Thankfully for everyone involved, the medical staff were particularly well trained. At least one of them must have been watching for my reaction, because they quickly took me aside. In a quiet, efficient, and practiced manner they somehow managed to calm me down.

I wish I could remember what was said, as that combination of words and the calm, professional tone, were perhaps the most wonderful speech ever uttered on the planet. At least at that moment in time, and as far as I was concerned. 

While it was likely some clinical explanation of events, I choose to believe that it was, in fact, some ancient spell or ritual passed down among midwives from the dawn of humanity. There was some certainly some form of magic at work there to bring me from a panic stricken mess to a zen-like enlightenment in just a few words. 

Regardless of the method, I was quickly made to understand that this was, in fact, a natural part of the process and nothing to worry about. To this day, I have yet to feel more relief than I did at that very moment in time.

Looking back on that situation, the whole thing could have easily been avoided. Perhaps I should have paid more attention in Health class.
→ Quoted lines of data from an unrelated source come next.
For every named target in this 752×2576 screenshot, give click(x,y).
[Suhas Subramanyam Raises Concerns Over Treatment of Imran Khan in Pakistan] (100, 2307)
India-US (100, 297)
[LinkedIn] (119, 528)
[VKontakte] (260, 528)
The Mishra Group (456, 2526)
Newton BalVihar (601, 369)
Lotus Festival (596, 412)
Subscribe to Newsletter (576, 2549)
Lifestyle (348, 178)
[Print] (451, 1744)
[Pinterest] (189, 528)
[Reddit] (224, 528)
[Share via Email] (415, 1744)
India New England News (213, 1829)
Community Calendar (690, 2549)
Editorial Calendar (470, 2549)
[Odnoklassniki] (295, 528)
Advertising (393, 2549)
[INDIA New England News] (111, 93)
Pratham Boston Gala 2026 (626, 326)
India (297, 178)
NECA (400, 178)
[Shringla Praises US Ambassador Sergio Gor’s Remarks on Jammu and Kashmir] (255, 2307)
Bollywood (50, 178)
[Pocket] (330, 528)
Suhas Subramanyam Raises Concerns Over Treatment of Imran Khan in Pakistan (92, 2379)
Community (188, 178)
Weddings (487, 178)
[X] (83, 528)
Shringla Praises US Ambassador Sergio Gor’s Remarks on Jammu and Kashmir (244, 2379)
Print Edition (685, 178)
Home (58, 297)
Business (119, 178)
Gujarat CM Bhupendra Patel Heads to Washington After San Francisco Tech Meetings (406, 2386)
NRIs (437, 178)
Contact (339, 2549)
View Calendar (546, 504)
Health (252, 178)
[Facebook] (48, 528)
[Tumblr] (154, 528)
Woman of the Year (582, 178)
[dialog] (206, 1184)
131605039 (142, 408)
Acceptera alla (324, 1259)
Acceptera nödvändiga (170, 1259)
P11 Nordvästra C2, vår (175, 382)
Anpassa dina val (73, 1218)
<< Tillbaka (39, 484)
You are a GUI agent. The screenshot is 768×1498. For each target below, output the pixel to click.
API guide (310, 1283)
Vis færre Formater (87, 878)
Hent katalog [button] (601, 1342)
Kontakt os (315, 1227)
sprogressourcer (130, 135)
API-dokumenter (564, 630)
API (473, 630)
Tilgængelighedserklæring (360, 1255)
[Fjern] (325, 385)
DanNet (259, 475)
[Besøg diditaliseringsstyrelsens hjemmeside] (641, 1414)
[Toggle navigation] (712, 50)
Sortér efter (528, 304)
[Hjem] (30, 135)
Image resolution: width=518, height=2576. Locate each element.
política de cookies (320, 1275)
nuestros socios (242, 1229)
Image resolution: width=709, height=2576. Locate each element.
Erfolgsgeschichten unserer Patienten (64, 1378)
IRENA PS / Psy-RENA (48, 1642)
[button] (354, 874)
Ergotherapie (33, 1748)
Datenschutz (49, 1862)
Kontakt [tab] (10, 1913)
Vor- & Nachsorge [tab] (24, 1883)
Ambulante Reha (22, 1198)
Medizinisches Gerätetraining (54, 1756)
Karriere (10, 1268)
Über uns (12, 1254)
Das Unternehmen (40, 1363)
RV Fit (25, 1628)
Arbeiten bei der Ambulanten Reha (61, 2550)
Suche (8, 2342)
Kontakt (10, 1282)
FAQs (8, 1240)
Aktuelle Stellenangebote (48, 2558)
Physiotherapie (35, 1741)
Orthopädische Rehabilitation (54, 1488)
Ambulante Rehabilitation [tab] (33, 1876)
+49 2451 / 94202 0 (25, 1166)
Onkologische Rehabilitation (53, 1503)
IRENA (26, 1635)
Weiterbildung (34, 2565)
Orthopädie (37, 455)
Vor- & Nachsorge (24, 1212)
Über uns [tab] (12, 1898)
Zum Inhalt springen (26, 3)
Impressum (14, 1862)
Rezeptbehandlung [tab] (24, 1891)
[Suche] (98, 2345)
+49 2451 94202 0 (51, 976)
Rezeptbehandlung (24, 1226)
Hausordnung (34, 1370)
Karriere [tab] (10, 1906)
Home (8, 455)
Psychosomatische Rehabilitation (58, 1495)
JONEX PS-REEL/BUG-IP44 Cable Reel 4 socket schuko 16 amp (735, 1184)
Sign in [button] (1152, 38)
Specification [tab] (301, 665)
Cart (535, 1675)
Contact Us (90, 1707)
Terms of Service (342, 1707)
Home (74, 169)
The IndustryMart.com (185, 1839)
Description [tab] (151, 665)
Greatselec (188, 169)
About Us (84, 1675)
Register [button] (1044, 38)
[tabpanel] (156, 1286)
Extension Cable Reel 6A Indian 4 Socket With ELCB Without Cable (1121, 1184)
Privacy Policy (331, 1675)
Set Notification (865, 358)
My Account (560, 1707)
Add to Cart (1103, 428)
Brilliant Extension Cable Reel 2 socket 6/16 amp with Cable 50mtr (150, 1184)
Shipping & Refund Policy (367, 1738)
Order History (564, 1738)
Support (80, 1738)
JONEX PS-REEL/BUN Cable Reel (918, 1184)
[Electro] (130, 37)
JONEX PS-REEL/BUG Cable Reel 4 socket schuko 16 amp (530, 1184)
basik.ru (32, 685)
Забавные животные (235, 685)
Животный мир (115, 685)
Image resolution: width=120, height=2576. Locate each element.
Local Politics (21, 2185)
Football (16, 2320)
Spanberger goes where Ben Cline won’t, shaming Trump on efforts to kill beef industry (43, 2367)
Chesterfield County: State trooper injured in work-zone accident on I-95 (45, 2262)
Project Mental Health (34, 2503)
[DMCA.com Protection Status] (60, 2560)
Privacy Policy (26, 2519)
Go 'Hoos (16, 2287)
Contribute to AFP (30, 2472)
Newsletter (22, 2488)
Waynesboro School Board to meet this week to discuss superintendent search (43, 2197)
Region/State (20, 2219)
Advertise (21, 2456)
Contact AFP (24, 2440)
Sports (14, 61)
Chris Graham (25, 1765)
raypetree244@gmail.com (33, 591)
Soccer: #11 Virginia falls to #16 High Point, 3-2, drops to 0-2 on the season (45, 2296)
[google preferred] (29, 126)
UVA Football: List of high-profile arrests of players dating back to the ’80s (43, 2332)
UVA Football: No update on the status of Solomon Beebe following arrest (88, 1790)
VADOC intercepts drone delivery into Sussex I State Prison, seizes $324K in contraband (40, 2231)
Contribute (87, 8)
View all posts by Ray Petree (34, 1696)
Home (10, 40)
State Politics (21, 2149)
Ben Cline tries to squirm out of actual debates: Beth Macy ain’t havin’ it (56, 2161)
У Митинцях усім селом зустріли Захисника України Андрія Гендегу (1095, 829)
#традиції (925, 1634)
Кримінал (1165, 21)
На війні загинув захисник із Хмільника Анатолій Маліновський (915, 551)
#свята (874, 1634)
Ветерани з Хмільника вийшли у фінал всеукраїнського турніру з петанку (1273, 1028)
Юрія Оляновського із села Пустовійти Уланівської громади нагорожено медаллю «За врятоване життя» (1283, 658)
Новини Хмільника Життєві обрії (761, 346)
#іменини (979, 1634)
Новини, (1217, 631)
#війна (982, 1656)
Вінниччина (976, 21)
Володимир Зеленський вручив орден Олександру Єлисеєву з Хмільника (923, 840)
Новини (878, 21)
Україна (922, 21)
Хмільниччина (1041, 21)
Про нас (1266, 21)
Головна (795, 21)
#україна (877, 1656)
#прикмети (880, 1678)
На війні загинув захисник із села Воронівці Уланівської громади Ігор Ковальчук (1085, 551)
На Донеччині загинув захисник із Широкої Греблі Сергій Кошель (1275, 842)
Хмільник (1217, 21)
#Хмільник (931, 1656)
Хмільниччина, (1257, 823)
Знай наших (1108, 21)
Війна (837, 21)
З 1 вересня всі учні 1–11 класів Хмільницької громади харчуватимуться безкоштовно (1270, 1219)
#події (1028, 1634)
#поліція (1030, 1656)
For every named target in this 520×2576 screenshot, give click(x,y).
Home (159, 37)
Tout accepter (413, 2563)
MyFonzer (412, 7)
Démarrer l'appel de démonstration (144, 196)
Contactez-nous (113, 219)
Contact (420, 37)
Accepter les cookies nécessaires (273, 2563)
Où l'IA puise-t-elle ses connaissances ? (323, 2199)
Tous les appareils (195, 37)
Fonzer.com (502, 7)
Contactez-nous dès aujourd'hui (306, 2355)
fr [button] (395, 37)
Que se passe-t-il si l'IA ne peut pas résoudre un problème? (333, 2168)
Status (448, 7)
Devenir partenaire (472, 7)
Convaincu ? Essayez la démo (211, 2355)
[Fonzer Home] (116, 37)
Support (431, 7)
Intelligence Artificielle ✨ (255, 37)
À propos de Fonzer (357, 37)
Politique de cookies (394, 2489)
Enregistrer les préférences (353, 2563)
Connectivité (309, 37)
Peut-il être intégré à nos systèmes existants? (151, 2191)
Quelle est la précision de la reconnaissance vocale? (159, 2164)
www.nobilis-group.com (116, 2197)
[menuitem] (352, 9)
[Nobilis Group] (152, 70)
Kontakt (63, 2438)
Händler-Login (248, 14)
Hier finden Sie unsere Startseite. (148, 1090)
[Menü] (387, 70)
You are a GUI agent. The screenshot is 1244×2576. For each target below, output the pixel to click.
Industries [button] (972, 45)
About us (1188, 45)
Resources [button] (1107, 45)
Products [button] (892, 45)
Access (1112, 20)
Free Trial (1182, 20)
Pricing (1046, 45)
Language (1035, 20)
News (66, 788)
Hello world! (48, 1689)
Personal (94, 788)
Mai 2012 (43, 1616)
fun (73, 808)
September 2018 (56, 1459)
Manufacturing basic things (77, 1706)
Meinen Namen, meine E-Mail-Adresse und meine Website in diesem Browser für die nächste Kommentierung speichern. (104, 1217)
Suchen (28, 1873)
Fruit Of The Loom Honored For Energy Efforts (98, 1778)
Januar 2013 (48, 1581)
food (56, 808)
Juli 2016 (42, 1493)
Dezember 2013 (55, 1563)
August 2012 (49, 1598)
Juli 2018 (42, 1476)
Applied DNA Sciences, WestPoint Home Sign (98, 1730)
Or maybe it was in one of the five hundred and sixty eight You Must Read This ™ books about parenting that were recommended. I'm really not sure.

What I do know is this: of all the advice we received about having a child, not a single person mentioned those moments directly after the birth when a woman's body decides to recreate the eruption of Mt. Vesuvius with bodily fluids. And, to be honest, that would have been far more helpful to know than any of the other stories people bothered to tell us.

So consider yourself informed. Should you ever be present at a live birth, beware. Just because the baby has arrived, doesn't mean that everything is over. Expect a recreation of the prom scene in Carrie, and don't panic.